INDIANAPOLIS--Researchers from Indiana University have identified key genetic changes in the interstitial kidney tissue of people with diabetes, a discovery that signifies the potential for a revolutionary new genetic approach to the treatment of kidney disease. They will contribute their findings to the Kidney Precision Medicine Project's (KPMP) "cell atlas," a set of maps used to classify and locate different cell types and structures within the kidney.
They shared their groundbreaking findings in a study published on February 10, 2021, in Science Advances.
In the study, researchers investigated the kidney tissue of healthy people and people with diabetes using a technique called "regional transcriptomics." This technique involves a rapid stain of kidney tissue, and then using a laser to cut out microscopic regions of interest.
They found that important genes change when a scar forms on the interstitium, said Daria Barwinska, PhD, the lead author of the study and an Assistant Scientist in the Department of Medicine at Indiana University School of Medicine.
"The interstitium is the 'glue' that holds the kidney together. It is one of the least characterized parts of the kidney, but scars in the interstitium caused by diseases such as diabetes can contribute to kidney disease," said Barwinska.
Acute kidney injury (AKI) and chronic kidney disease (CKD) affect millions of people in the United States and globally. However, no effective therapies exist for AKI, and only a few are available for CKD. The KPMP, a multi-site project focused on understanding and finding new treatments to AKI and CKD, is seeking to bring treatment for these conditions "into the molecular era," according to Michael Eadon, MD.
IU is one of KPMP's many "tissue interrogation sites" across the country. Collectively, these sites are working together bring cutting-edge technologies to aid in the interrogation of human kidney biopsies.
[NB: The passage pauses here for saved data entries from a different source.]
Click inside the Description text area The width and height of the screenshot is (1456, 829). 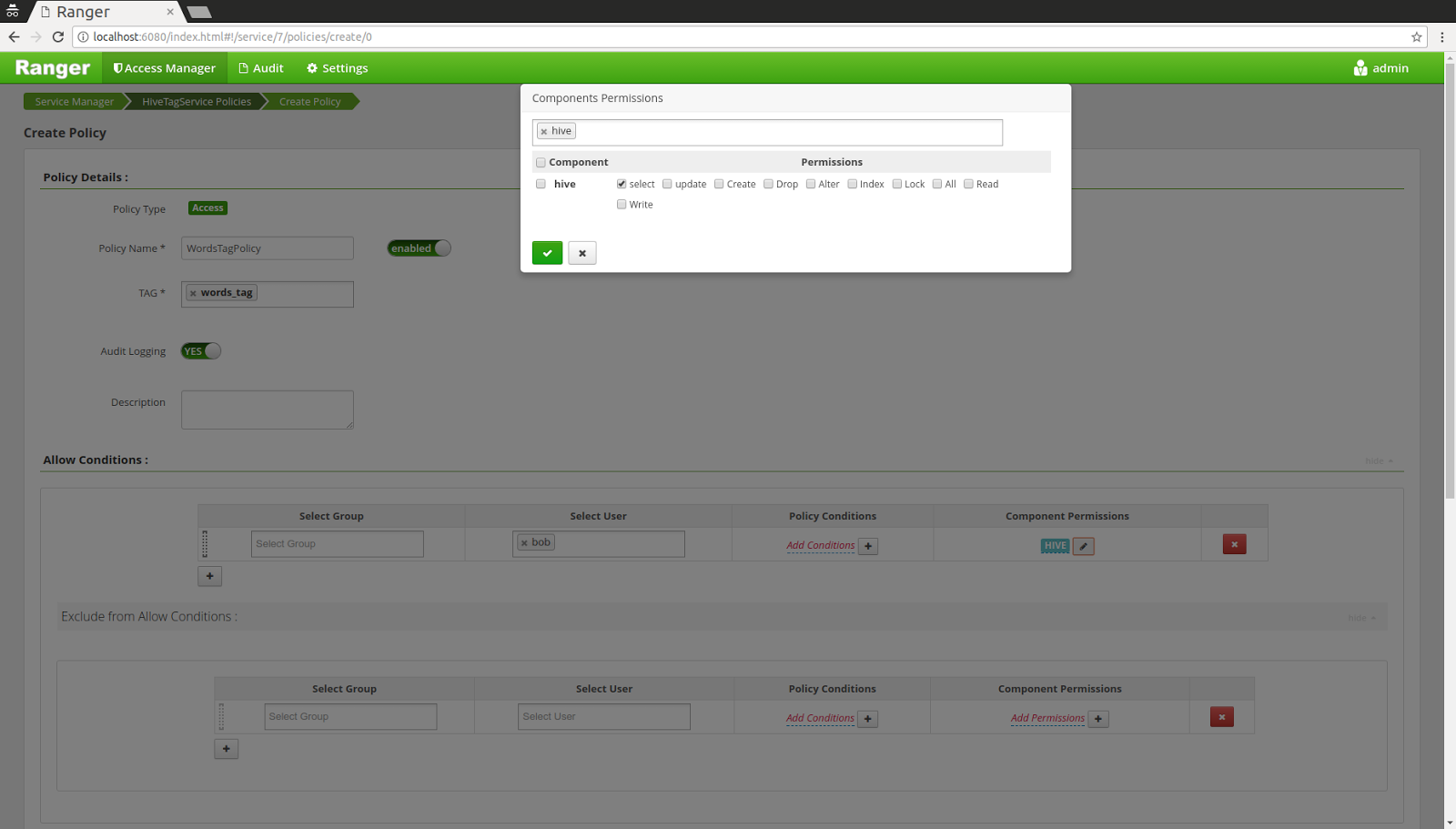[267, 409]
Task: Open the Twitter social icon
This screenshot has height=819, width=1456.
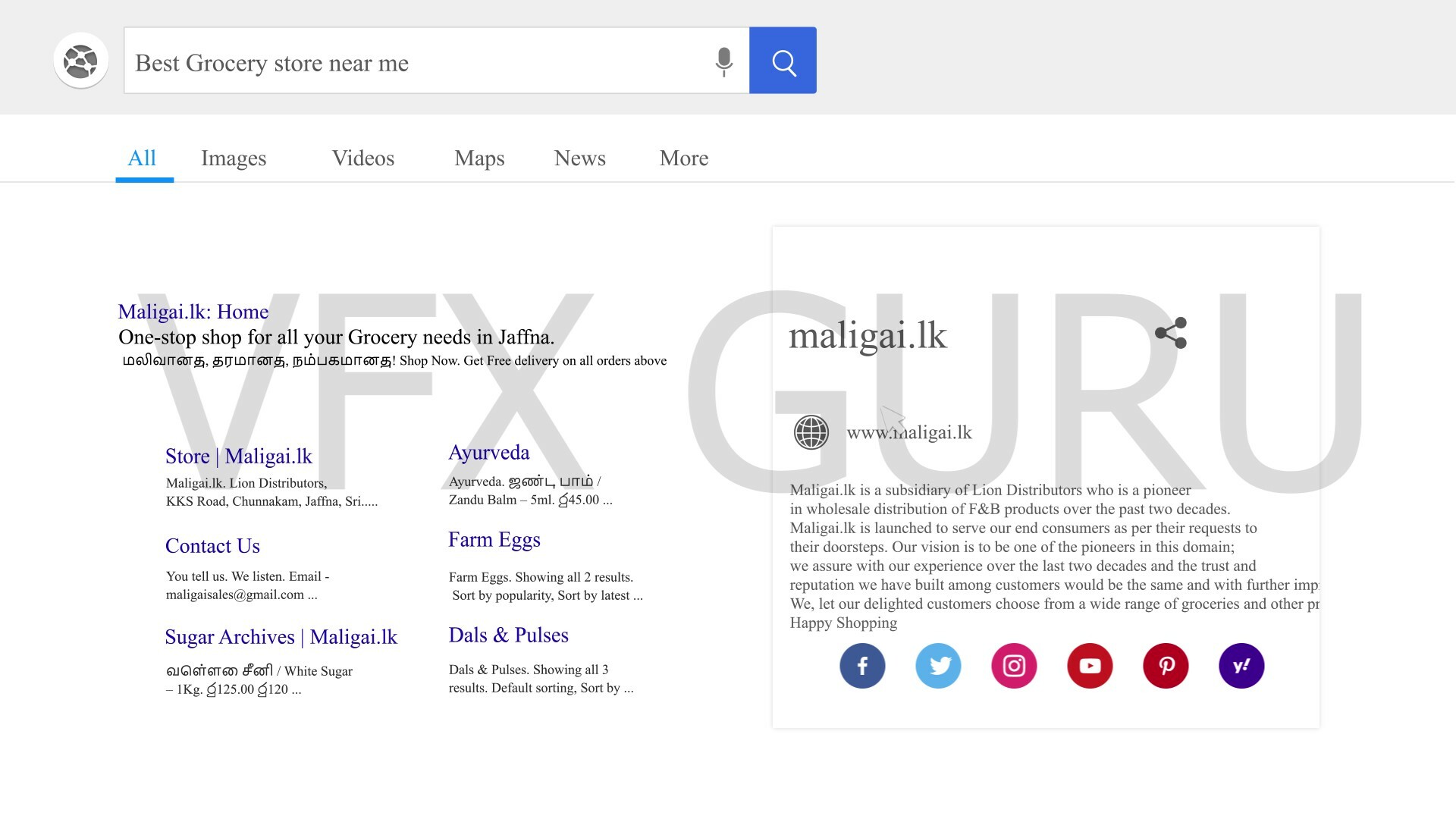Action: click(938, 666)
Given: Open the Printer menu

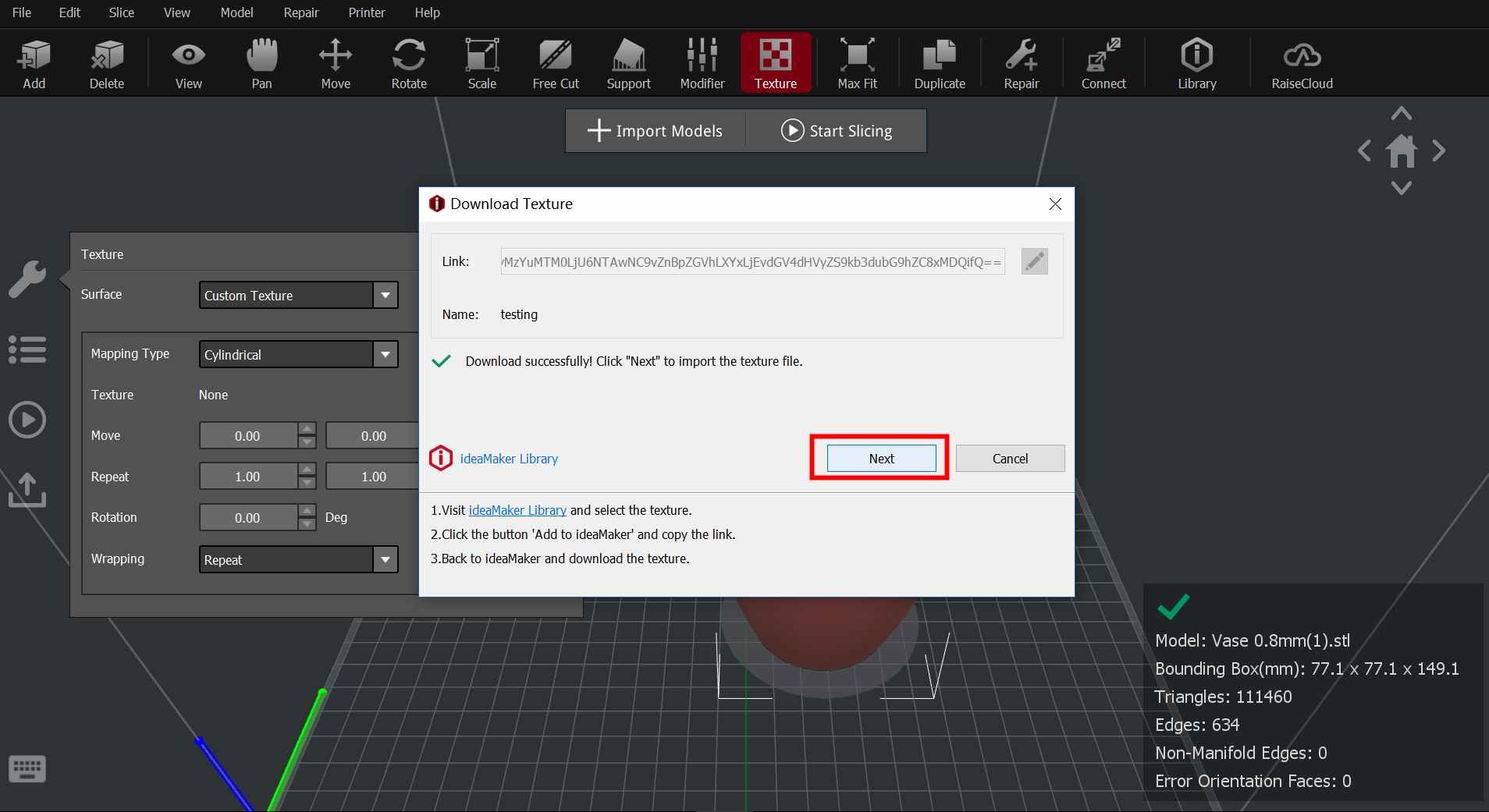Looking at the screenshot, I should tap(367, 12).
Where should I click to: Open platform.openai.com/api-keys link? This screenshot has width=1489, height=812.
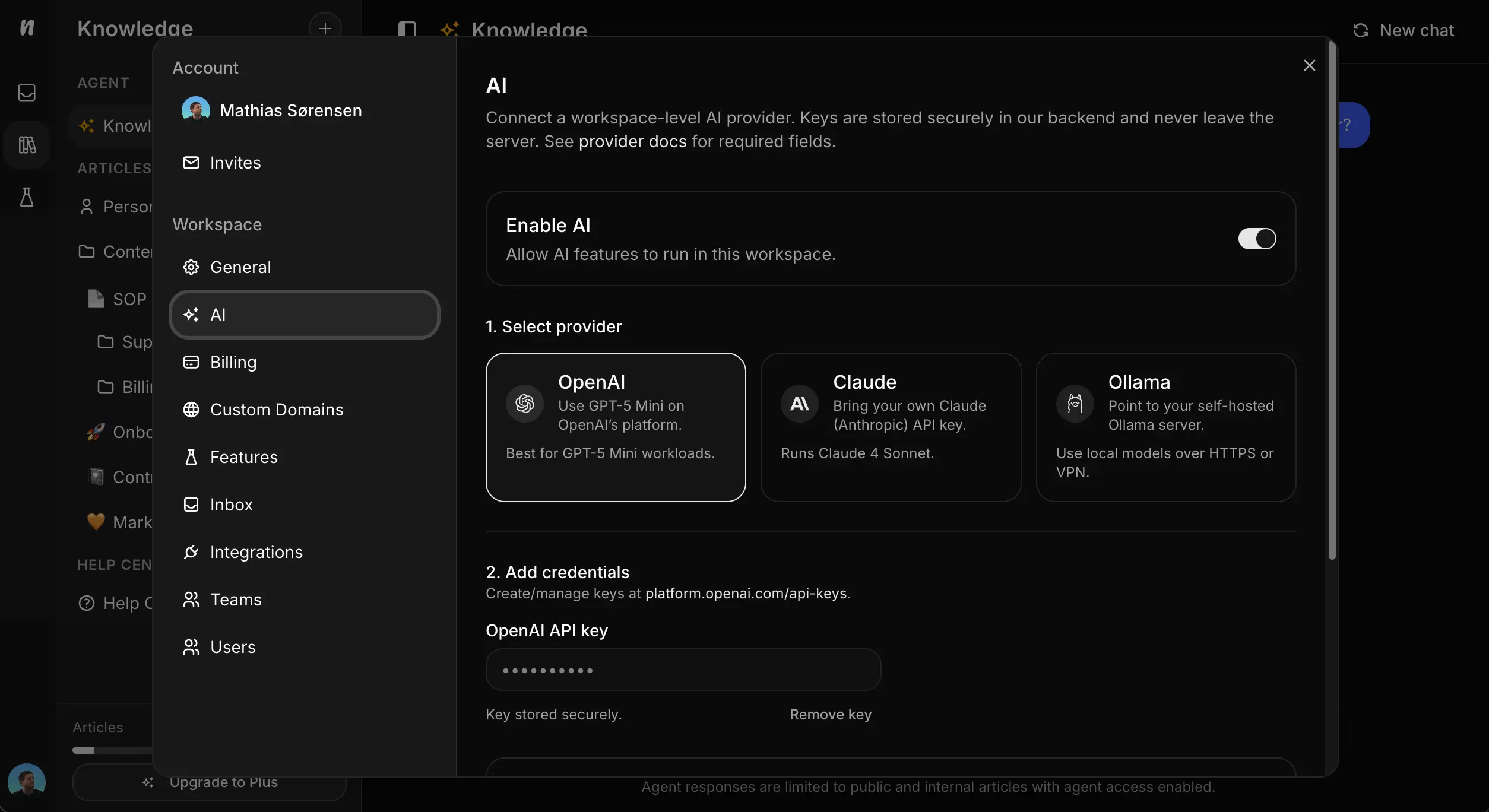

"Many diseases can look the same under the microscope, but they have very different causes," said Eadon, who is the study's corresponding author and an Assistant Professor of Medicine in the Department of Medicine at IU School of Medicine. "We're seeking to understanding how different genes contribute to very common kidney diseases."
This study could usher in the era of new and better treatments for millions of people with AKI and CKD.
"A personalized medicine approach that understands how different diseases affect a patient's genes will aid in finding potential treatments for kidney disease," said Barwinska. "This approach can meet any single patient's needs."